The amount that should be paid is endlessly debatable. But it does offer a way of tweaking capitalism that ensures that businesses develop and use new technology in such a way that it can be sustained. We want progress, but if all jobs were to be replaced by a smart machines, then we may have an amazingly efficient system, but if no-one has a job, and all are on low-level welfare, then they can’t afford to buy any of the products so it would seize up. Conventional taxes might not be enough to sustain it all. On the other hand, linking the level of payments from a company to the social capital they use when they deploy a new machine means that if they make lots of workers redundant by automation, and there are no new jobs for them to go to, then a greater payment would be incurred. While business overall is socially sustainable and ensures reasonably full employment, then the payments can remain zero or very low.
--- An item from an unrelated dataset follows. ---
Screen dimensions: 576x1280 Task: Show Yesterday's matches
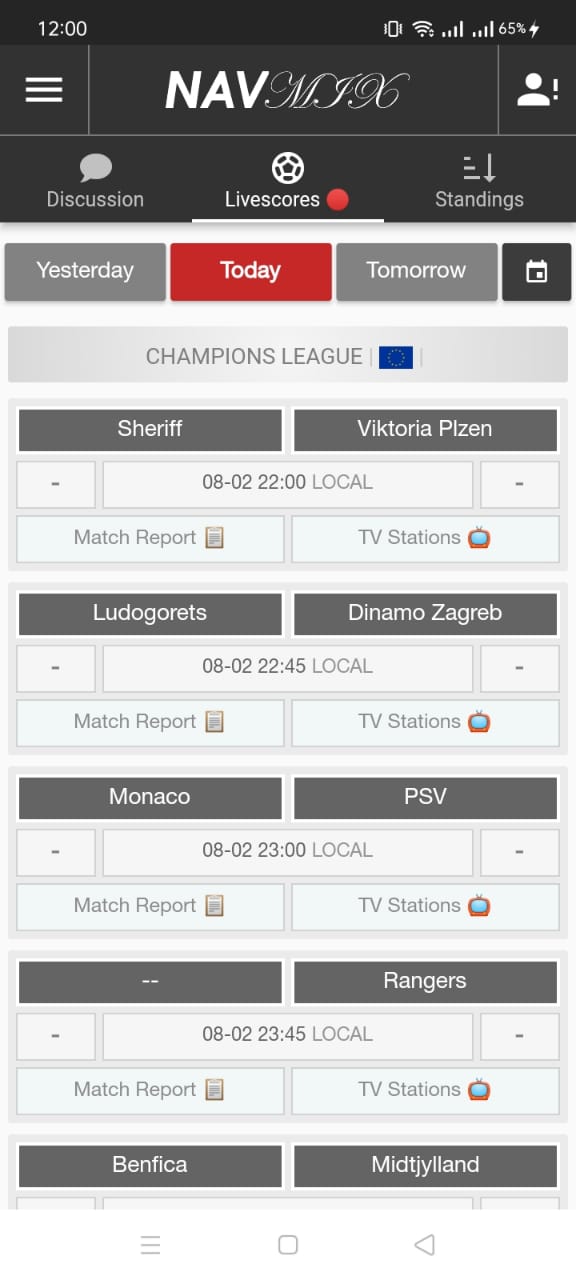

But we have the makings of an evolution path that allows for fair balancing of the needs of society and business.
The assignation of due financial value to social wealth and accumulated knowledge ensures that there is a mechanism where money is returned to the society and not just the mill owner. With payment of the ‘social dividend’, government and ultimately people can then buy the goods. The owner should still be able to get wealthy, but the system is still able to work because the money can go around. But it also allows linking the payments from a business to the social sustainability of its employment practices. If a machine exists that can automate a job, it has only done so by the accumulated works of the society, so society should have some say in the use of that machine and a share of the rewards coming from it.
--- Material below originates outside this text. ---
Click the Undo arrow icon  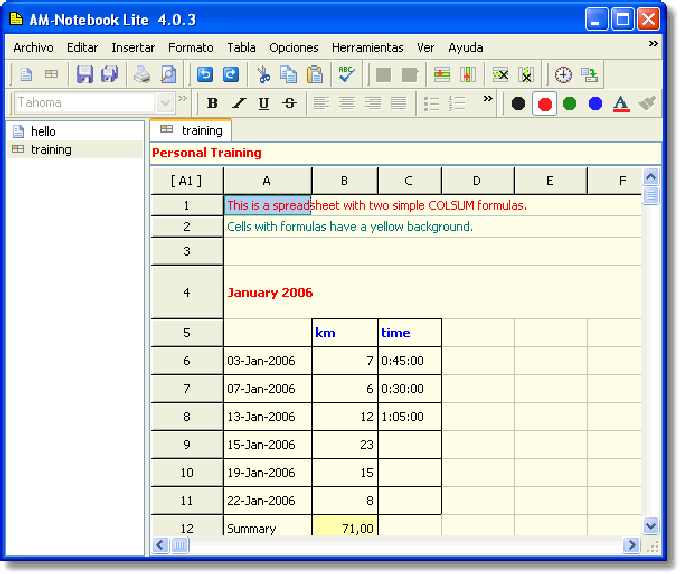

So we need to design the system, the rules and conditions, so that people are aware when they set up a business of the costs they will incur, under what conditions. and that if they change their employment via automation, then the payments for the assumed knowledge in the machines and systems will compensate for the social damage that is done by the redundancy if no replacement job exists. The design will be difficult, but at least there is a potential basis for the rules and equations.While, we’re looking at automation, we can use the same logic to address the other ethical issues surrounding business, such as corruption and exploitation, and factor those into our rules and penalties too.
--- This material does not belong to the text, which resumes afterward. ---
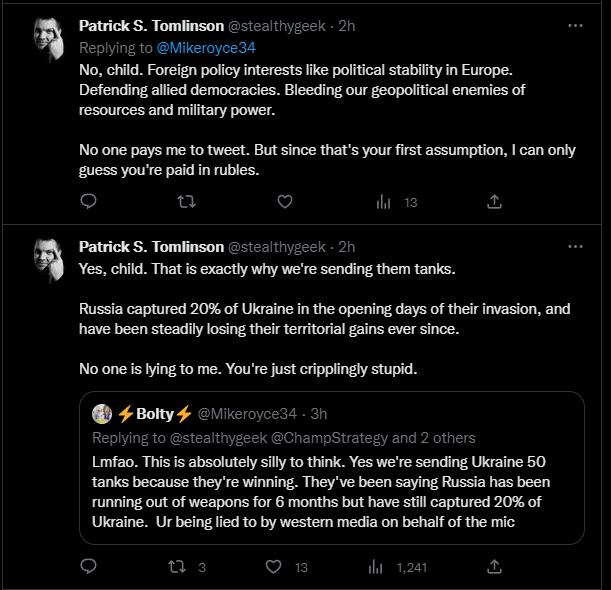This screenshot has height=590, width=611.
Task: Retweet the second tweet with 3 retweets
Action: [x=186, y=567]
There remains the question of distribution of the wealth from this social dividend. It could be divided equally of course, but some political parties would have their priority lists. I make no comment on what is right or wrong here.
Summarising, there are many problems holding business and society back today. Addressing them will make us all better off. Some of them can be addressed by a similar mechanism to that which I recommend for balancing automation against social interests. Automation is good, wealth is good, getting rich is good. I am not suggesting for a second that we should replace capitalism. I am just suggesting that it is now in need of a system update, some maintenance work. When we’ve done all that, we will have a capitalist system that rewards effort and wealth provision just as today, but also factors in the wider interests - and investment – of the whole community. We’ll all benefit, and it will be sustainable.